WMC exclusive: Richard Smith talks FedEx’s future, from drones and robots to a billion dollar super hub

100,000 people call this man ‘boss’
Updated: Nov. 20, 2019 at 9:55 PM CST
Email This Link
Share on Pinterest
Share on LinkedIn

MEMPHIS, Tenn. (WMC) - There’s a new leader at FedEx Express, Tennessee’s No. 1 private employer with 30,000 Memphis-based team members.

His name is Smith. Not Fred but his oldest son, Richard.

The family connection is undoubtedly a huge advantage at the company Fred Smith founded in 1973. The elder Smith is the father of the overnight delivery and logistics business and a genius entrepreneur by any standard.

But in our interview with the younger Smith, there’s mounting evidence the apple doesn’t fall far from the tree.

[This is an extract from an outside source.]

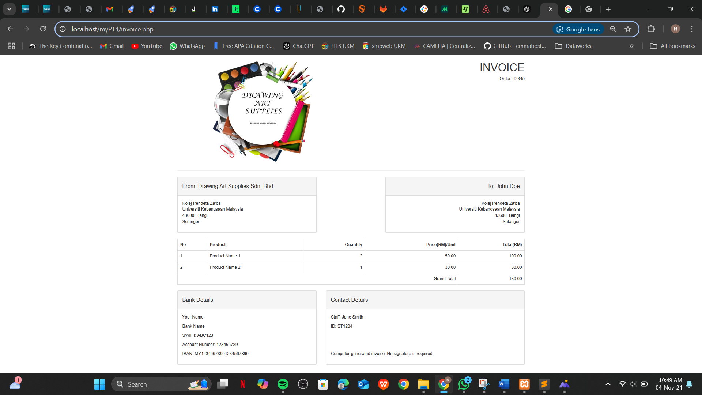Viewport: 702px width, 395px height.
Task: Go back to the previous page
Action: [10, 29]
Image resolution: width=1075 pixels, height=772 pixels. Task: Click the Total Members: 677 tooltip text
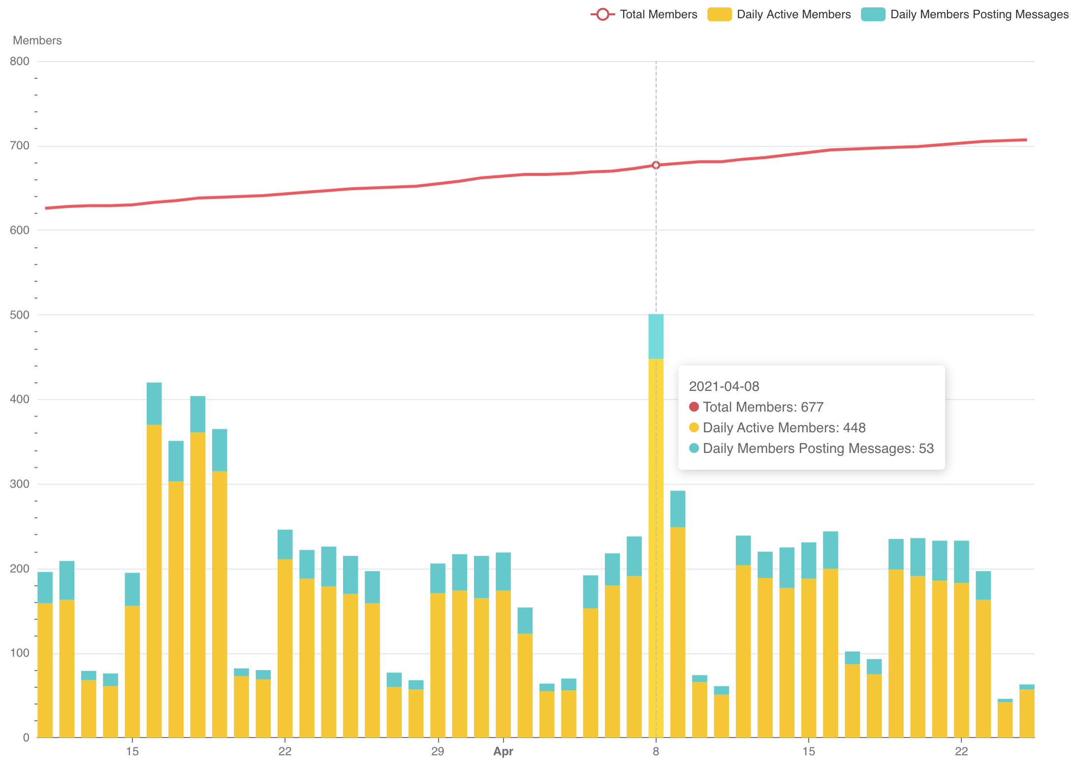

The FedEx of the near future may feature deliveries by drone as well as ROXO, the FedEx robot.

A rising force helping to navigate FedEx’s future, Richard Smith graduated from Ole Miss Law school in 2005 and joined the company his father founded incognito.

“It got really interesting as I got older and started to look like him,” said Richard. “When I first came in actually, for a few months nobody knew I was his son.”

The younger Smith first worked in FedEx’s “Solutions” group, a sales support team serving major customers. One day, Dad visited his cubicle.

“People are popping up like meerkats, looking out, looking around saying “Oh my God, Fred’s on the floor. Somebody’s getting fired, what’s going on?'” said Richard.

Inevitably, co-workers learned of the family tie.

“For a few months there, I was incognito there, but as my hair got grayer or white and my mannerisms kind of gave me away eventually,” said Richard.

He grew up watching his father, now age 75 and still FedEx’s chairman, president and CEO.

Once Richard joined FedEx, Fred’s first son rose through the ranks and was named vice president of Global Trade Services in 2014.

Then in August, Richard was promoted to lead the company’s 100,000 U.S. employees at FedEx Express.

“So my job, I’m the president of the U.S. region for FedEx Express,” said Richard. “So I oversee all U.S. operations for the Express company, all the hubs, stations, ramps, the pickup and delivery operations, the trucking operations.”

In addition, he’s VP of Global Support, responsible for all the planning, engineering, customs clearance, technology, properties and vehicles -- worldwide.

At the airport, home of FedEx’s largest hub, he’s keeping an eye on construction of the highly-automated, cutting-edge $1.55 billion Memphis World Super Hub.

“We’re putting more automation in because on any given night we’re probably 1,000 to 1,200 workers short out here at the hub," said Richard. "So it’s not going to replace any jobs today that people are doing. What it’s going to allow us to do is process a lot more volume in this facility more productively without having to add heads, because today we can’t find them.”

He says it’s tough finding people to work overnight. The executive says child care and transit pose roadblocks to fully staffing the hub.

One thing is for sure -- millions more packages are coming thanks to online shopping.

“E-commerce from now until about 2026 will grow from 50 million shipments to 100 million shipments a day. E-commerce will represent about 90 percent of all incremental package growth in the United States in that period.”

Enter ROXO the robot. The 200-pound machines will sit at retailers like Lowe’s, AutoZone, Walgreens and Pizza Hut and deliver purchases weighing up to 100 pounds within three miles of a store.

“We think doing it by robot is how you crack the code on doing it economically,” said Richard.

A few weeks ago, FedEx made its first test delivery by drone in Christiansburg, Virginia.

“The value of the drone as I see it is it really optimizes the courier’s day,” he said. “So they don’t replace couriers. They make their route more efficient.”

Richard says the new technology -- drones and robots -- help solve the challenge of the so-called “last mile” where FedEx looks to maximize profitability by making the most of their couriers’ routes.

It’s why FedEx and Amazon decided to go their separate ways back in August.

“We just couldn’t reach an agreement,” said Richard. “We said you know what? We’re going to stand over here with everyone else. Amazon has lots and lots of retail competition. It’s a $550 billion transportation and logistics market. We think we can get more than our fair share of it, particularly by providing superior service, and so we parted ways.”

It’s clear he cherishes the opportunity he’s been given as well as the team he leads.

“I’m incredibly proud,” said Richard. “It is the honor of my life to lead this team here in Memphis, Tennessee. The company that my father started was called Federal Express. And I’ve been coming out here since I was a young boy. But this is the beating heart of Memphis. This is the beat. Our largest hub. And our Express team all across the country and all across the world is the most wonderful team on the planet."